Please retype the part of the Harris record discussion starting at "On the liberal" and ending at "everybody! To hate!", with every word and mark unchanged.

- Extract
= = = =

On the conservative side of the fence, she's black and Indian and most unforgivable of all, a DEMOCRAT!
On the liberal side, she's taken a hard stance on crime, including minor drug offenses that probably shouldn't be crimes.
She's got something for everybody! To hate!

[–] Arotrios@kbin.social 5 points 1 year ago (1 children)

This is probably the best breakdown of public perceptions of her record:

A close examination of Harris’s record shows it’s filled with contradictions. She pushed for programs that helped people find jobs instead of putting them in prison, but also fought to keep people in prison even after they were proved innocent. She refused to pursue the death penalty against a man who killed a police officer, but also defended California’s death penalty system in court. She implemented training programs to address police officers’ racial biases, but also resisted calls to get her office to investigate certain police shootings.

But what seem like contradictions may reflect a balancing act. Harris’s parents worked on civil rights causes, and she came from a background well aware of the excesses of the criminal justice system — but in office, she played the role of a prosecutor and California’s lawyer. She started in an era when “tough on crime” politics were popular across party lines — but she rose to national prominence as criminal justice reform started to take off nationally. She had an eye on higher political office as support for criminal justice reform became de rigueur for Democrats — but she still had to work as California’s top law enforcement official.

Her race and gender likely made this balancing act even tougher. In the US, studies have found that more than 90 percent of elected prosecutors are white and more than 80 percent are male. As a Black and Indian American woman, Harris stood out — inviting scrutiny and skepticism, especially by people who may hold racist stereotypes about how Black people view law enforcement or sexist views about whether women are “tough” enough for the job.

Still, the result is the same: As she became more nationally visible, Harris was less known as a progressive prosecutor, as she’d been earlier in her career, and more a reform-lite or even anti-reform attorney general. Now critics have labeled her a “cop” — a sellout for a broken criminal justice system.

Sauce is Vox

[–] carlyman@beehaw.org 6 points 1 year ago

Thank you for sharing that there is nuance beyond just "she's black."

= = = =

- Available data
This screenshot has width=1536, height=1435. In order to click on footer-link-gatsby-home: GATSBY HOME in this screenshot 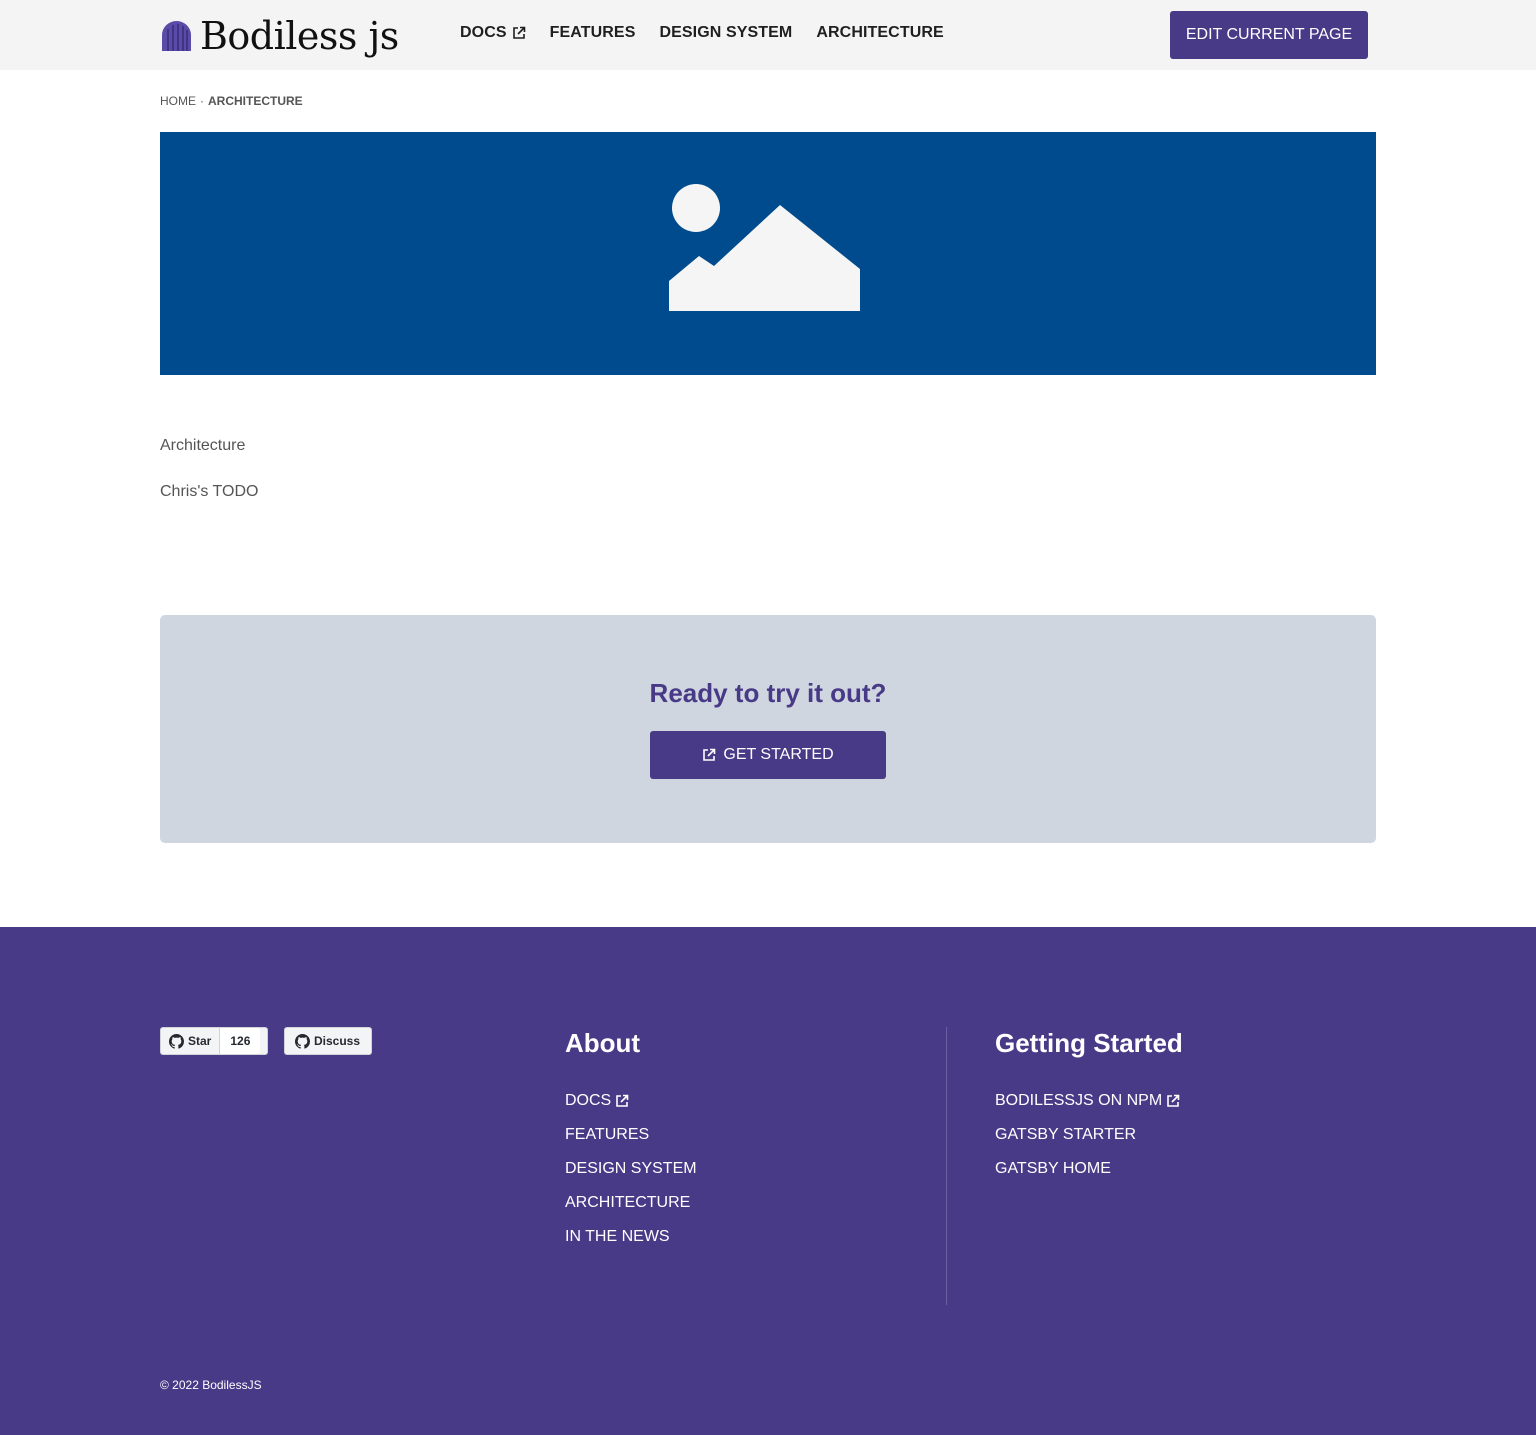, I will do `click(1089, 1169)`.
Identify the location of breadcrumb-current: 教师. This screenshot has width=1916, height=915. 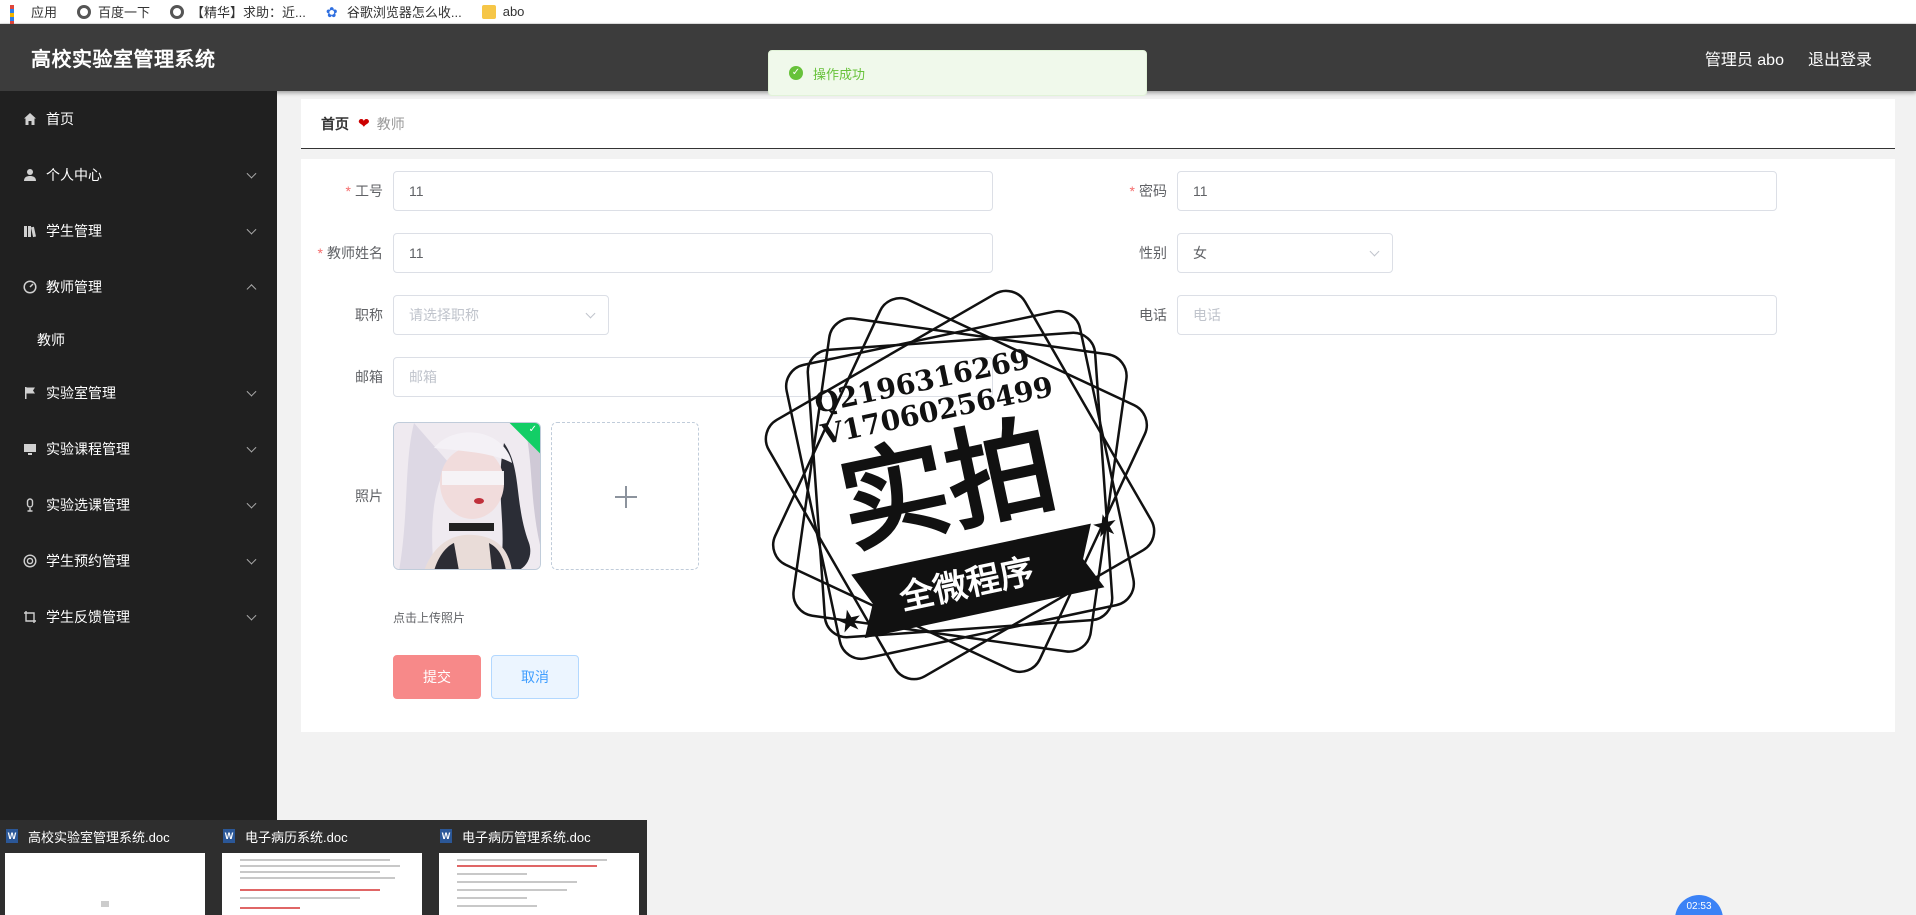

= = = =

- Finished task
On the liberal side, she's taken a hard stance on crime, including minor drug offenses that probably shouldn't be crimes.
She's got something for everybody! To hate!